Ai suddetti elementi strutturali principali sono assicurati i rivestimenti esterni mediante collaretti o piastrine di unione, generalmente ottenute da sottili lamiere di leghe di alluminio, opportunamente contornate, forate, piegate e talvolta anche imbutite. I rivestimenti esterni sono in tessuto (sostenuto da leggere centinature in legno o, meglio, in lega di alluminio) oppure in legno o in lega di alluminio. Quando i rivestimenti debbano facilmente venire rimossi, sono suddivisi in pannelli sufficientemente irrigiditi da centinette, listellature e bordature di contorno, e sono assicurati agli elementi strutturali di sostegno mediante piccole e leggere serrature speciali.

Le strutture a rivestimento lavorante (come parte essenziale della struttura) sono costituite da un'armatura sulla quale vengono fissati gli elementi strutturali laminari di rivestimento. Nella maggior parte dei casi l'armatura è formata da una serie di sottili ossature piane, di solito disposte parallelamente tra loro, e sagomate in modo da assicurare alla superficie esterna della struttura la forma voluta; su di esse si appoggia una listellatura, costituita da elementi lunghi e flessibili; talvolta la listellatura è sostituita da elementi laminari ondulati, che funzionano come serie di listelli disposti a contatto.

Le ossature sagomate, che assicurano alla struttura la forma richiesta (centine, ordinate, costole, armature trasversali, ecc.), sono ricavate, nel caso di strutture in legno, da lamine di compensato opportunamente alleggerite mediante foratura e rinforzate da listelli applicati lungo i bordi della lamina e altrove, in modo da evitare il manifestarsi di fenomeni di instabilità dell'equilibrio elastico nei pannelli in cui ciascuna ossatura viene suddivisa dai detti listelli; nel caso di strutture in lega d'alluminio, le ossature risultano, in generale, costituite da una lamiera di sottile spessore (da 0,6 a 1,5 mm.) opportunamente contornata, con i bordi risbordati, e irrigidita da fori bordati e da imbutiture di forma adatta, praticate nelle zone dove si temono imbozzamenti; talvolta le imbutiture sono sostituite da profilati e piastre bordate di rinforzo, applicati alla lamiera di fondo mediante chiodatura o saldatura per punti. Quando sia necessario disporre di una ossatura particolarmente robusta, si sogliono accoppiare due ossature parallele laminari mediante profilati inclusi tra esse e solidamente uniti ad ambedue (fig. 15). In qualche caso le ossature sono ottenute da più pezzi, uniti insieme da piastrine e da profilati; altre volte profilati, curvati opportunamente, costituiscono il bordo dell'ossatura.

> [CONSEGNA 1]: Indica quante righe dei record contengono la parola "dropdown", riportando soltanto il numero.
Il brano e i record costituiscono materiali distinti e indipendenti.

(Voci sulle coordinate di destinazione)

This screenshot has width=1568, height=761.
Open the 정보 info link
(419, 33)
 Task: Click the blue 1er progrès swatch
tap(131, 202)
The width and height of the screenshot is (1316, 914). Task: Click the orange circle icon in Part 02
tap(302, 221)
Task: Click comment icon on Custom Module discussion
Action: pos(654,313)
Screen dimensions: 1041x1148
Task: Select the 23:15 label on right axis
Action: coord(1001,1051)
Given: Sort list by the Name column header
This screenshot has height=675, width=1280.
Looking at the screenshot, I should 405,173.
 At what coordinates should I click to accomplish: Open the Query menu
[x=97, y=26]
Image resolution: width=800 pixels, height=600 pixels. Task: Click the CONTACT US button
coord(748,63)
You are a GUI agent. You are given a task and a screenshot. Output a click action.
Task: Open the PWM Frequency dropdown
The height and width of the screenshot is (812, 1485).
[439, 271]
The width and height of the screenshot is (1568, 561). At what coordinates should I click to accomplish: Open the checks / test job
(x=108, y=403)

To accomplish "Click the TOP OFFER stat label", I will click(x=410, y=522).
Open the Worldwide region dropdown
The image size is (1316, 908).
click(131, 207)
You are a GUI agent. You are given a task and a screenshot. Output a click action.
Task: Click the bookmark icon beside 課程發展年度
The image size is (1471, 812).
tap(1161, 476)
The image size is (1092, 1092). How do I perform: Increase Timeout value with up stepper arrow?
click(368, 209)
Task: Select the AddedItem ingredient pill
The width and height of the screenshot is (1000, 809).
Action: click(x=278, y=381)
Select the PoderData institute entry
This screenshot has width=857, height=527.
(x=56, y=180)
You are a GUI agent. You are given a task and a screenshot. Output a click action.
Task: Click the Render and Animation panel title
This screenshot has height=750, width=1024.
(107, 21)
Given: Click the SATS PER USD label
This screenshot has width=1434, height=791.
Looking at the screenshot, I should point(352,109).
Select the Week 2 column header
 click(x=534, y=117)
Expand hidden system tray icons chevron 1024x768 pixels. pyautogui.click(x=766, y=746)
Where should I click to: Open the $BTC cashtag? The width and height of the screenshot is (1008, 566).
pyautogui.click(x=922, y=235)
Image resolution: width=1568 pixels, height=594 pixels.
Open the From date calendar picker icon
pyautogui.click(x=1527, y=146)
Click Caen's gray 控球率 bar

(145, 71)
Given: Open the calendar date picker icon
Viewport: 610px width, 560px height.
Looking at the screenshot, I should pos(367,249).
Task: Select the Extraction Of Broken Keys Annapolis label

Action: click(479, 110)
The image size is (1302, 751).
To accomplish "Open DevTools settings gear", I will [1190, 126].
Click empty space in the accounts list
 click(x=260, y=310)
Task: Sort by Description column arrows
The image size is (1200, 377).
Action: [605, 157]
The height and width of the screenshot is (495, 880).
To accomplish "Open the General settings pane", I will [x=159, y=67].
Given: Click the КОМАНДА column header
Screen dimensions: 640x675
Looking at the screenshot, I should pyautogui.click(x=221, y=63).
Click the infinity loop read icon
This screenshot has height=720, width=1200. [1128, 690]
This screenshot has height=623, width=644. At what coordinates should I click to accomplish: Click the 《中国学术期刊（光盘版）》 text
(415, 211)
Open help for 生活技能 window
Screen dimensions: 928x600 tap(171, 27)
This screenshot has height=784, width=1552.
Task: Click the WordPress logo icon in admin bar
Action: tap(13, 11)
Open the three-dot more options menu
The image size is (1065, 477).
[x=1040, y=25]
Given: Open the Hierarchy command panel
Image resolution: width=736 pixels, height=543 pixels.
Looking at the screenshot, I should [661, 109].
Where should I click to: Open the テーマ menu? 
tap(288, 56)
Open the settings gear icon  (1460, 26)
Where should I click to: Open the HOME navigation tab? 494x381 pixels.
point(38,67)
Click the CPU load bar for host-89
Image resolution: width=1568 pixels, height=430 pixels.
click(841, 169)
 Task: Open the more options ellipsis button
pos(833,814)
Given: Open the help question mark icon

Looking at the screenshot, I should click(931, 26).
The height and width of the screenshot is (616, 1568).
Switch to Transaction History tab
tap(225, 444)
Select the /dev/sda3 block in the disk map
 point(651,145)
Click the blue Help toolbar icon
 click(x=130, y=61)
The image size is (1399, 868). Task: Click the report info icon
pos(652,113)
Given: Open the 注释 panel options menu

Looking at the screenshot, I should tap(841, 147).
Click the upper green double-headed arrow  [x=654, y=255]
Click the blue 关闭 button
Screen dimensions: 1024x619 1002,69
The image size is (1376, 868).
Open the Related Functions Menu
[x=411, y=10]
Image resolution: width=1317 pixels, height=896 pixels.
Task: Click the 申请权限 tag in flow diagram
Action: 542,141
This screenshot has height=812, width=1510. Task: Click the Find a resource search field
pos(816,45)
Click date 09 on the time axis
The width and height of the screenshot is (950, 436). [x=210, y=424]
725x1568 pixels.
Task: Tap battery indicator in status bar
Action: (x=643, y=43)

> [CONSEGNA 2]: Trascrivi dal brano sui rivestimenti e sulle ossature tutto ciò che va da "Ai suddetti elementi" fino a "leggere serrature speciali.".

> [RISULTATO CORRETTO 1]: 2

> [RISULTATO CORRETTO 2]:
Ai suddetti elementi strutturali principali sono assicurati i rivestimenti esterni mediante collaretti o piastrine di unione, generalmente ottenute da sottili lamiere di leghe di alluminio, opportunamente contornate, forate, piegate e talvolta anche imbutite. I rivestimenti esterni sono in tessuto (sostenuto da leggere centinature in legno o, meglio, in lega di alluminio) oppure in legno o in lega di alluminio. Quando i rivestimenti debbano facilmente venire rimossi, sono suddivisi in pannelli sufficientemente irrigiditi da centinette, listellature e bordature di contorno, e sono assicurati agli elementi strutturali di sostegno mediante piccole e leggere serrature speciali.